The company was born in 2016 with the proposal to deliver healthy meals and foster sustainable donations. Liv Up’s brand is based on healthy, deep-frozen foods, with organic ingredients provided by partnerships with 25 families of small producers.
Stella Brant, a new partner and CMO at the startup, told LABS that this relationship with small farmers brings value to producers, not only because it guarantees demand but also for a fair and competitive price, which is paid even before the company collects the vegetables. According to the businesswoman, since Liv Up started buying from small producers their income increased by more than 50%.
“It brings tranquility and a relationship that is so healthy. They see the security and it makes them want to invest more in the next harvest and count on the company even at a critical moment like this”, she said, stressing that some farmers used to provide meals for schools, which were closed due to the coronavirus pandemic. Thus, small farmers had no way to dispose vegetables that would otherwise spoil. Within two weeks Liv Up put a new product on sale on its website: a basket of organic products.
More than that, the company encouraged producers to plant more to help fight hunger. “This privilege that we have, to be growing, gives the size of our responsibility to also be part of this solution”, she said. The company is donating more than a ton of food a week to families in socially vulnerable situations in São Paulo. The startup donated more than 5 tons until now, but the goal is to reach 100 by the end of the year through NGOs that help to make this organic food reach poor communities, like Gerando Falcões.
The average ticket for each Liv Up customer order is around BRL 240 and the average ticket for each meal is around BRL 24. According to Brant, 86% of the vegetables supplied by producers are organic. What is not organic, it is produced organically but doesn’t have a certification yet. “We give a lot of support to farmers, whether with the possibility of advancing credit or even technical assistance in agronomy to provide support so that they can have this certification”, she said.
The pandemic burden that fell upon many businesses missed the startup
Liv Up is a vertical company that works the whole food chain, from contact with the producer to delivery to the consumer’s home. Founders came up with the idea to sell healthy food, which could be complex to make at home, frozen and by planned order. “The company has been growing a lot year after year showing that the business works, in the sense of bringing value to the chain as a whole, which was a premise of the startup when it was created,” she says.
Currently, the planned purchase of frozen meals model is operated from the company’s distribution centers in 40 cities in Brazil, and depending on the region it can be delivered on the same day or in up to two days.
At the end of last year, the foodtech launched delivery through a cloud kitchen in São Paulo. In other words, a delivery-only restaurant for ready-to-eat food. The company also launched Salad Stories, which is a restaurant focused on protein salads as meals rather than side dishes. “It is a project that makes us so proud to tell stories of these producers through food that is made with disruptive recipes in terms of combinations. For instance, the parma ham in the salad is made by seven women from the interior of São Paulo. Each salad has a story”. In the coming days, Liv Up will also launch a soup special.

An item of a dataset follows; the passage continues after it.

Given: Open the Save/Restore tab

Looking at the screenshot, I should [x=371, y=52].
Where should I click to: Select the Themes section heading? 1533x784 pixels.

At the cloud kitchen, there is no lounge to receive people, only the delivery team. For this reason, the pandemic didn’t impact Liv Up’s cash flow as much, as there is no physical restaurant. Also, the demand for healthy food has grown in the pandemic, according to Brant. Either because people are concerned with maintaining good health or to make up for the lack of exercise. “We didn’t suffer from the pandemic, on the contrary, we grew. And we continue to grow a lot, not only because of the pandemic”, she says, complementing the COVID-19 accelerated some trends that were already clear to the consumer, such as healthy eating, digitization, and knowledge of the source of what is being consumed.
In a time of quarantines, the startup managed to make the brand relevant, reporting emotional messages from people who are isolated from the family, but who place orders for delivery to family members in the knowledge that they are eating well. “Liv Up has only two kind of customers: no connoisseurs or lovers. We hardly ever see anyone halfway,” she said.
Liv Up plans growth in the aftermath
Liv Up expected to triple its revenue, with or without a pandemic. The growth motivated the company to launch an app recently, which, according to the CMO, is increasingly gaining proportion in relation to the impact of the business, which previously only used to sell through its website. Liv Up saw sales grow by 32% through the app last month.
The startup has already gone through four investment rounds, and the total raised to date was BRL 100 million. In the most recent one, in September 2019, it raised BRL 90 million. It may have new capital infusions soon, since, according to Brant, a lot of people are being attracted by the business. The foodtech recently entered the list of 100 most remembered brands in Brazil.
Today the company has just over 500 employees and continues to hire, even for remote work. However, Brant points out that the startup tightened its belts and analyzed the costs that could be saved without losing the ability to continue growing. “We are very aware of the cash flow because it’s a huge concern for everyone and even more for startups. The savings were made where they could be made and where they would not be critical for the development of the business. At the same time we have a mentality of what we want for the next years and that has to be built now”.